*** Dataset entries ***

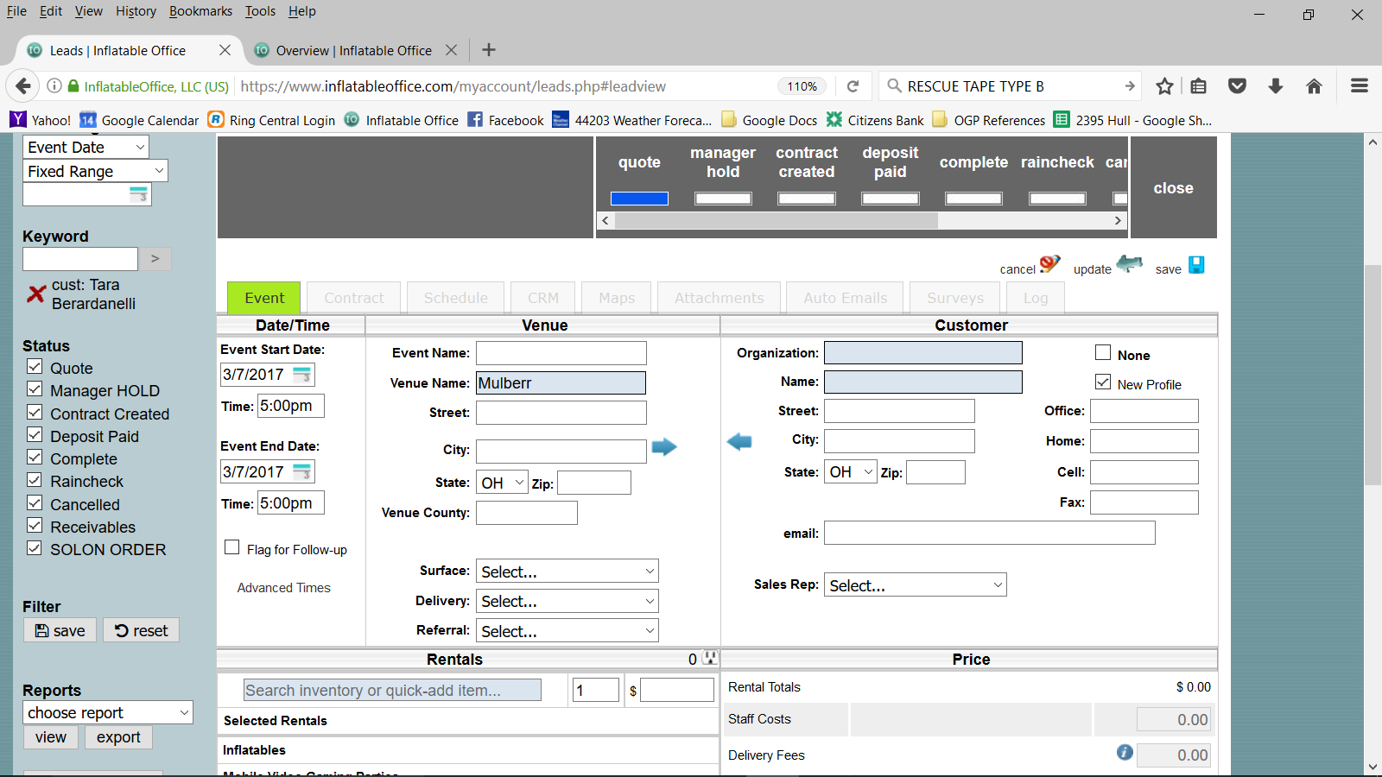Uncheck the New Profile checkbox
1382x777 pixels.
[x=1103, y=382]
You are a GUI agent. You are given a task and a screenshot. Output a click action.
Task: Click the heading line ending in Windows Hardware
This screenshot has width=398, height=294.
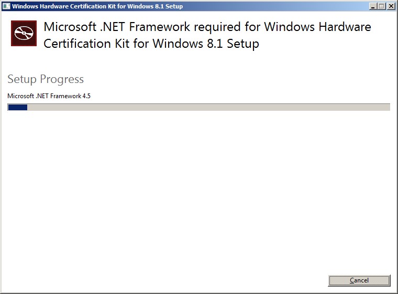click(207, 27)
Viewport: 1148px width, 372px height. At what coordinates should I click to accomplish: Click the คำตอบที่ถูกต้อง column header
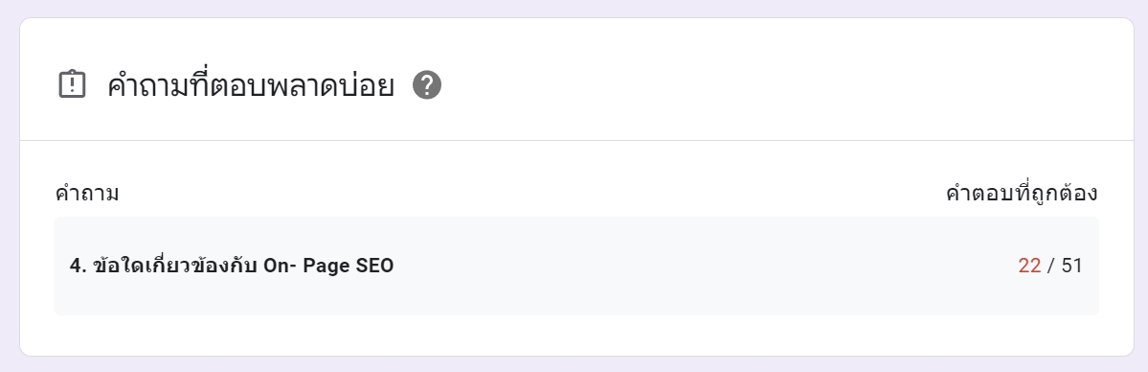(x=1022, y=194)
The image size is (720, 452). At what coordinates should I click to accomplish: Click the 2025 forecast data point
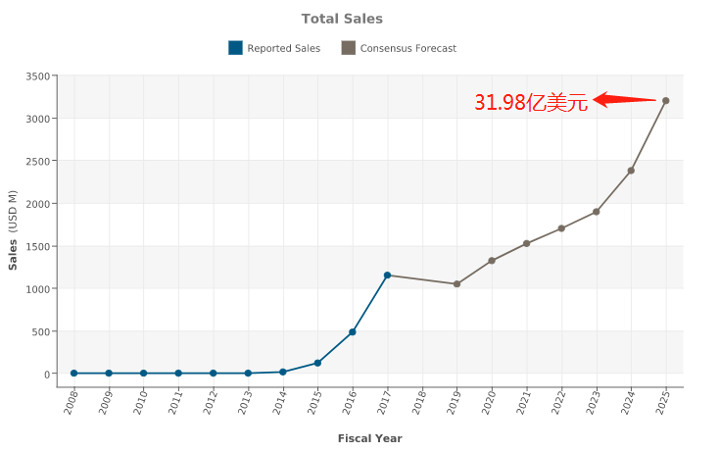666,101
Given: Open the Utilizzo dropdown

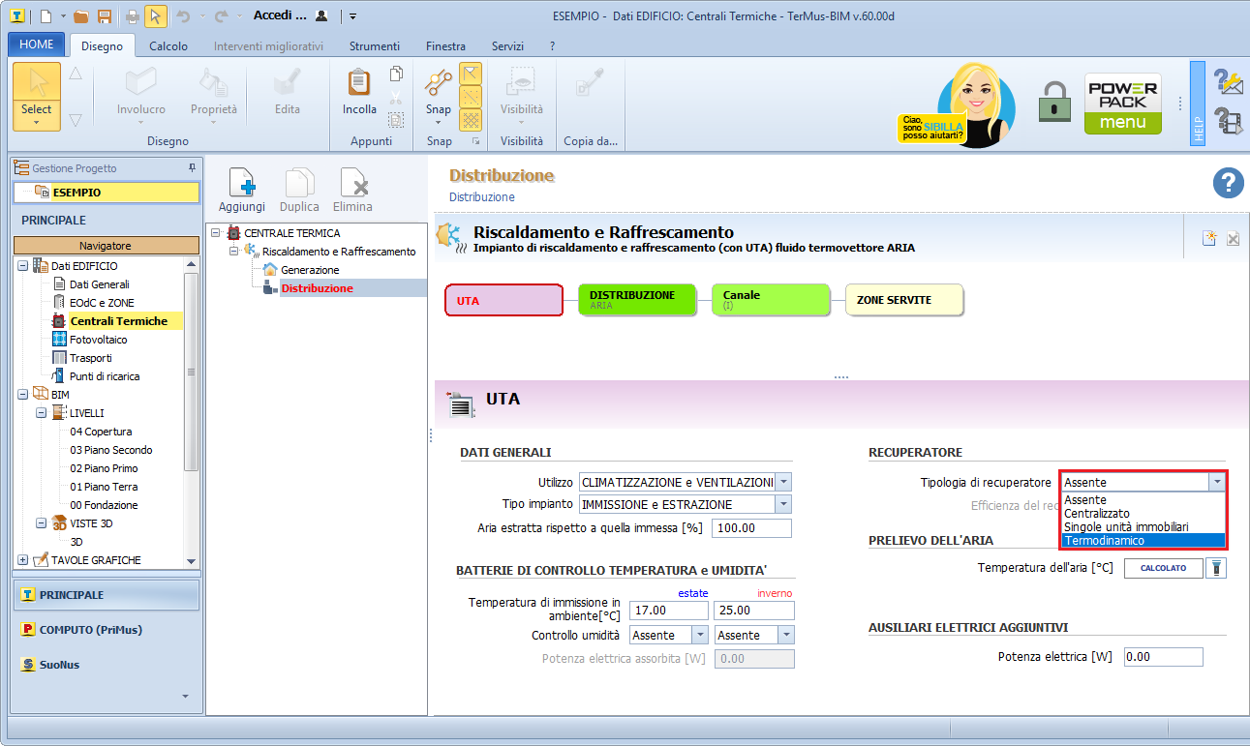Looking at the screenshot, I should tap(784, 482).
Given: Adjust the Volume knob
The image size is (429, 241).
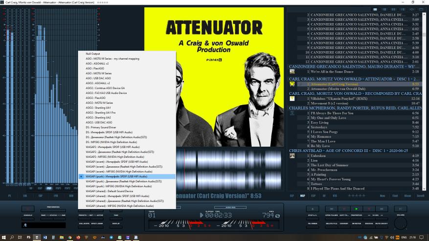Looking at the screenshot, I should 400,222.
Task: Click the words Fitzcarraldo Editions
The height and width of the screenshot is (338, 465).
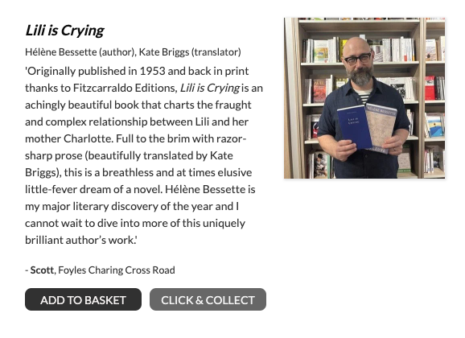Action: pyautogui.click(x=126, y=89)
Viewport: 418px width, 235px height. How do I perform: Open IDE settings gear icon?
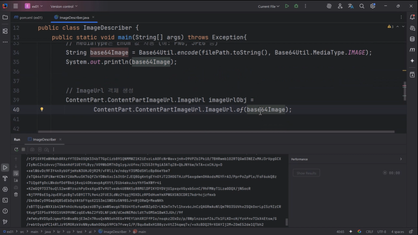point(373,6)
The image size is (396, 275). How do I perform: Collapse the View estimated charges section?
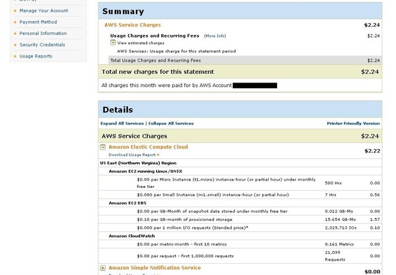[113, 42]
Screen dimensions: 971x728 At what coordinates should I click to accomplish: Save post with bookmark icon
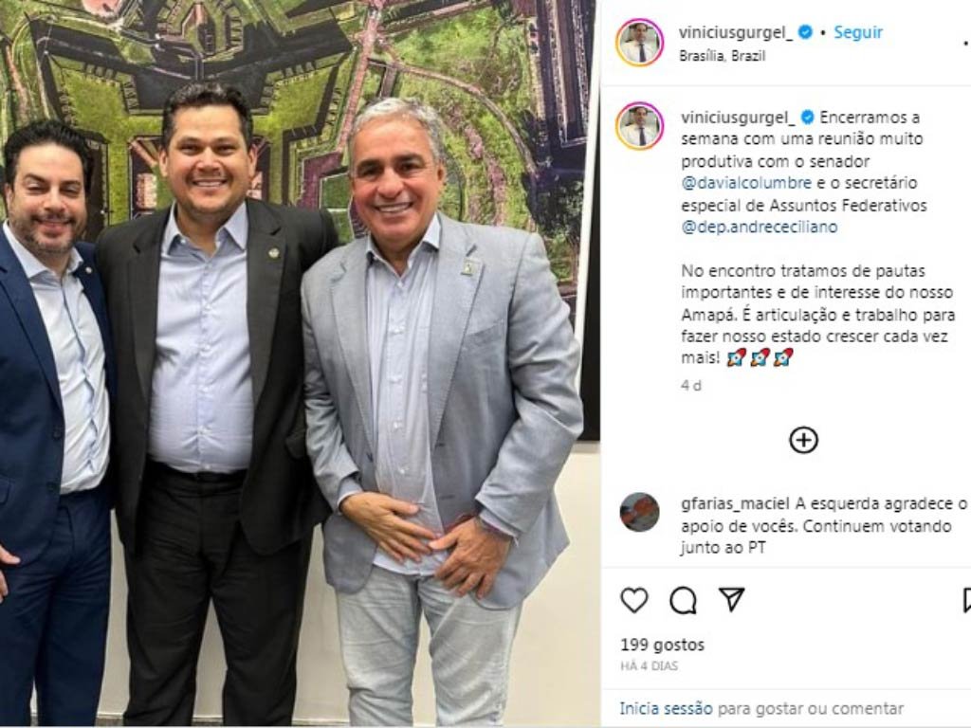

*** End of Dataset entries ***

Could you give again precisely the lines from the one containing "Viewport: 1148px width, 372px" through the final line of the material above, both included, and no others, dropping the pictures?

◆ **Response to this task**
Viewport: 1148px width, 372px height. At what coordinates should I click to accomplish: Click the คำตอบที่ถูกต้อง column header
(x=1022, y=194)
The image size is (720, 452). At what coordinates should I click to accomplish: Click the 2025 forecast data point
666,101
Given: Open the Utilizzo dropdown

Looking at the screenshot, I should tap(784, 482).
Given: Adjust the Volume knob
The image size is (429, 241).
Looking at the screenshot, I should 400,222.
Task: Click the words Fitzcarraldo Editions
The height and width of the screenshot is (338, 465).
Action: pyautogui.click(x=126, y=89)
Viewport: 418px width, 235px height. How do I perform: Open IDE settings gear icon?
point(373,6)
The image size is (396, 275). How do I perform: Collapse the View estimated charges section?
[113, 42]
Screen dimensions: 971x728 At what coordinates should I click to accomplish: Save post with bookmark icon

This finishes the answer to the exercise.